▶ TEXT PASSAGE
☆ ☆ ☆
GPs have strongly rejected proposals by the Irish Pharmacy Union that pharmacists should be given control of a State-funded, free national contraception services.
The IPU has urged the Department of Health to let them supply contraception directly and without charge, regardless of eligibility and without the need for a GP's prescription.
Currently, oral hormonal contraception pills, patches, rings and injections all require a prescription, but they could be directly dispensed by pharmacists if they were given extra training.
However, the Irish Medical Organisation reacted sharply, saying such a move would contradict long-established practice of putting distance between those who prescribe and those who sell drugs.
The IMO’s GP spokesperson Dr Padraig McGarry said a pharmacy contraception service would undermine efforts to provide women with comprehensive sexual healthcare.
The IPU’s proposal is part of a trend of trying to disengage patients from regular contact with their GPs when such contact was vital to ensure a rounded knowledge of a patient’s circumstances and health record, he said.
“Removing that separation runs the risk of incentivising the retailer of medicines to dispense for the sake of dispensing rather than on the basis of understood healthcare needs,” he declared.
Prevent unwanted pregnancies
In accordance with the recommendations of the Oireachtas Committee on the Eighth Amendment, the Government has decided to provide free access to contraceptives as a measure to prevent unwanted pregnancies.
The Irish College of General Practitioners said it “welcomes any policy which broadens access to contraception for both women and men.
“International and national sexual and reproductive healthcare guidelines support the preferential recommendation of long-acting reversible contraception (called LARC) over the pill.
☆ ☆ ☆
▶ SOURCE INFORMATION
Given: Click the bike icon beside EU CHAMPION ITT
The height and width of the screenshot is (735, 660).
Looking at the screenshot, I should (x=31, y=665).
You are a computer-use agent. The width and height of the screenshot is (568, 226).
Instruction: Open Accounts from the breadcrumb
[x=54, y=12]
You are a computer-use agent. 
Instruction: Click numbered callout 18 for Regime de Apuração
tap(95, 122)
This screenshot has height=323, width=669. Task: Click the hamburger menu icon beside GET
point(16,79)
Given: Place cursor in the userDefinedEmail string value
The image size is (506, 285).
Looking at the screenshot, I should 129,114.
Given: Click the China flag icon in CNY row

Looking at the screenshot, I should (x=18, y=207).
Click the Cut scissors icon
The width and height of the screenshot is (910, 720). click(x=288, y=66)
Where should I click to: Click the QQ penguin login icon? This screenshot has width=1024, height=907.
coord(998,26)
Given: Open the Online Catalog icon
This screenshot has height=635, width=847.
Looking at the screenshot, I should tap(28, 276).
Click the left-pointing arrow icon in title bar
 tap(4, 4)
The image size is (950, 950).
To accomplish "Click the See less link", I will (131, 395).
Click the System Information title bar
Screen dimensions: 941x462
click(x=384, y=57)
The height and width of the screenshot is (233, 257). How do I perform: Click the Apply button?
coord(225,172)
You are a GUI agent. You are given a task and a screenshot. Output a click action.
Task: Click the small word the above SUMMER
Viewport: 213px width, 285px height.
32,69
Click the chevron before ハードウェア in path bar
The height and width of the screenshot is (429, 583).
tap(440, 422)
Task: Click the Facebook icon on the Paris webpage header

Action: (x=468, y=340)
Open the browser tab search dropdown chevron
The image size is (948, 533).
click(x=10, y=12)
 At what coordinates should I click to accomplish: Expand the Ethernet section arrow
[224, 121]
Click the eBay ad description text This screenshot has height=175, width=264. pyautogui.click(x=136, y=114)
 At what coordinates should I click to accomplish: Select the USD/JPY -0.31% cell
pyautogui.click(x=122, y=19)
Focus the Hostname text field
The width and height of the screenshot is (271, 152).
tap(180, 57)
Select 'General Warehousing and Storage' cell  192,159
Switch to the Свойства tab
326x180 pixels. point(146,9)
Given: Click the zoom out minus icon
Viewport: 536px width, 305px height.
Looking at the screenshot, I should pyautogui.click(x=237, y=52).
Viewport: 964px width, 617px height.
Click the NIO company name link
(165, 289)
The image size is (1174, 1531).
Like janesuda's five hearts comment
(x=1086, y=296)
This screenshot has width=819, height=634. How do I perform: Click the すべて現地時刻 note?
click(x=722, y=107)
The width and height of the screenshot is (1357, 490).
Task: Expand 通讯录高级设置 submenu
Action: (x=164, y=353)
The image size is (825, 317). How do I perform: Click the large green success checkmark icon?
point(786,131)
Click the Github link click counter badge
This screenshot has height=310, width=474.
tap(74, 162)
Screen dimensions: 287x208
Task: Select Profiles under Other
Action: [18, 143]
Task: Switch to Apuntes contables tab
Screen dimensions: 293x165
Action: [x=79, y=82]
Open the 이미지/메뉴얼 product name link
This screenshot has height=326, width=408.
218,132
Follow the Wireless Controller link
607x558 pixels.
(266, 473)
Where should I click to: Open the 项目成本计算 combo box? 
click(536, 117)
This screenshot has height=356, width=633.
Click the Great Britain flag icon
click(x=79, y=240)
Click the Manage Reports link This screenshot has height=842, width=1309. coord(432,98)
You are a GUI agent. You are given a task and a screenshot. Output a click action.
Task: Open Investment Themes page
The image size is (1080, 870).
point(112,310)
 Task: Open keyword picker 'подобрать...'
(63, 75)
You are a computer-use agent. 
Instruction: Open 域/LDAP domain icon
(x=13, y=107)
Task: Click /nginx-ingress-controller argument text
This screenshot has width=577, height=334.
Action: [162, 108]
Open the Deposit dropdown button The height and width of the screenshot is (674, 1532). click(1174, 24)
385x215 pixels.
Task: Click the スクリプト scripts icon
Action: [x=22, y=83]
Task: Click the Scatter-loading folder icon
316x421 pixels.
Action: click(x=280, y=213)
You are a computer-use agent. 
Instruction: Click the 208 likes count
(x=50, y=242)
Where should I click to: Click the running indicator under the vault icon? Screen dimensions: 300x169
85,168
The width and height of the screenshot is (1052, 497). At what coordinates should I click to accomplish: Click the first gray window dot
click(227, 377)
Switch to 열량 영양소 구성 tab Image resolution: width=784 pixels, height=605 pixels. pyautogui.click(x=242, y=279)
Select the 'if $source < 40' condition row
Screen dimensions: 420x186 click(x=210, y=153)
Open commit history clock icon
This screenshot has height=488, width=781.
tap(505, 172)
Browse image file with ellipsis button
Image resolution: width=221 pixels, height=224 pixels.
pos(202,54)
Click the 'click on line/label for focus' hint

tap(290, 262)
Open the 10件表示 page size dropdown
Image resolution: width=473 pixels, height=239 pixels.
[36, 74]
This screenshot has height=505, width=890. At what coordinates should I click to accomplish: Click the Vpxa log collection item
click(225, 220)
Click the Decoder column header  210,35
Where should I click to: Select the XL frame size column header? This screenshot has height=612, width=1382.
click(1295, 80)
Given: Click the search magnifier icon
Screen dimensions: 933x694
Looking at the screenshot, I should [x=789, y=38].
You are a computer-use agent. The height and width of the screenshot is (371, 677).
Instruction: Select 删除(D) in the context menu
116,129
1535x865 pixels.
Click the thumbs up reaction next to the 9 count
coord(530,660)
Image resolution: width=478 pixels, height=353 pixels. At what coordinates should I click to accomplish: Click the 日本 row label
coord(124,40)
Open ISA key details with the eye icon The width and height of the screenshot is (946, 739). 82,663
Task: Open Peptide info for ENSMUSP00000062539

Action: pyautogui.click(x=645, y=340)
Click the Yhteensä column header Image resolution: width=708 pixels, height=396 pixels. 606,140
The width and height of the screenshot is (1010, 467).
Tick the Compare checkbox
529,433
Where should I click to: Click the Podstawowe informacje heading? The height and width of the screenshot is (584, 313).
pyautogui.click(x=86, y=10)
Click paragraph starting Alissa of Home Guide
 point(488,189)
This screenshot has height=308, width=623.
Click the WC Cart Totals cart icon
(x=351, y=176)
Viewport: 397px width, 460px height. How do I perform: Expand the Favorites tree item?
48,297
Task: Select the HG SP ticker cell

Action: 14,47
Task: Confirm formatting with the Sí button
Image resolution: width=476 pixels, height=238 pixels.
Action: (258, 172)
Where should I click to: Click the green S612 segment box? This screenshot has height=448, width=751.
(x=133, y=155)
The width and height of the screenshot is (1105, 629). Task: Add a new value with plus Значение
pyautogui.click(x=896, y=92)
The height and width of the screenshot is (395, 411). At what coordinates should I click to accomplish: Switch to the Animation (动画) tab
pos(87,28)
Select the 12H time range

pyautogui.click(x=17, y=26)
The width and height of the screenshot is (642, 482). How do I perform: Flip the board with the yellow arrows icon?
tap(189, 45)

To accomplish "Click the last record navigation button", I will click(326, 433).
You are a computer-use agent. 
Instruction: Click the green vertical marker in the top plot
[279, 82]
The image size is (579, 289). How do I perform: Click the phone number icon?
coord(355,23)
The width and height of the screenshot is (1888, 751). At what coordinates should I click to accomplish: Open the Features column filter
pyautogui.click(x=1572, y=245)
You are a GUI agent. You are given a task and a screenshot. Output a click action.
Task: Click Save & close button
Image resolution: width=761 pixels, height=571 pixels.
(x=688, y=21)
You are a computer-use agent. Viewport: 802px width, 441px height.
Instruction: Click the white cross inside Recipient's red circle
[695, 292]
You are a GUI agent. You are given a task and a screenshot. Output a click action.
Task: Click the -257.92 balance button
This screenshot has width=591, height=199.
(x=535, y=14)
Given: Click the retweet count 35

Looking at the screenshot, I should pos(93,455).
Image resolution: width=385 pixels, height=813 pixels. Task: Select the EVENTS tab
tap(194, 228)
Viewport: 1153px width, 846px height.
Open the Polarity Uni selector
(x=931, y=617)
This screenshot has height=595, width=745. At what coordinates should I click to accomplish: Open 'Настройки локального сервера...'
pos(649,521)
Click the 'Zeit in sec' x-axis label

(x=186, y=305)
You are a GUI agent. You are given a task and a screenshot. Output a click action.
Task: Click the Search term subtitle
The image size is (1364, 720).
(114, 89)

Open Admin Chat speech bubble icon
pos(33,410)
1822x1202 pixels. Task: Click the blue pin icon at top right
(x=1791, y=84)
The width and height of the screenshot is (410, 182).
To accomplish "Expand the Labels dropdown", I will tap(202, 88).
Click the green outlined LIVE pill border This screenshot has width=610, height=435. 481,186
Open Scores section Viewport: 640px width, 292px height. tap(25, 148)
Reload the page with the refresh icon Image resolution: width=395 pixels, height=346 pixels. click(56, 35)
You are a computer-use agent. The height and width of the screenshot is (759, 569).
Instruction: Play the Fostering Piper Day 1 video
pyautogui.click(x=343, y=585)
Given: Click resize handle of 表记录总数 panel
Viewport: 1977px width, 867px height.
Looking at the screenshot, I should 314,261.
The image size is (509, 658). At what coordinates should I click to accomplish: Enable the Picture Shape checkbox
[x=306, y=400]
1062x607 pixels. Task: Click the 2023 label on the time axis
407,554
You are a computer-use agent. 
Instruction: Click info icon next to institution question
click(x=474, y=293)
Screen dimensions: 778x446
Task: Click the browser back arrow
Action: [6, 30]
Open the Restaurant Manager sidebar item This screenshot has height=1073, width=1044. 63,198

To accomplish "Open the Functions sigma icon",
☆ ☆ ☆
▶ WHAT YOU WILL DO
1/ List the forms of contraception that the contraception article says currently require a prescription.
2/ Print the part of the contraception article that begins at the words "Currently, oral hormonal" and stops after the words "given extra training.".
The entries play no part in what follows and can be set aside.

▶ RESULTS BY TASK
1/
- Oral hormonal contraception pills
- Patches
- Rings
- Injections

2/
Currently, oral hormonal contraception pills, patches, rings and injections all require a prescription, but they could be directly dispensed by pharmacists if they were given extra training.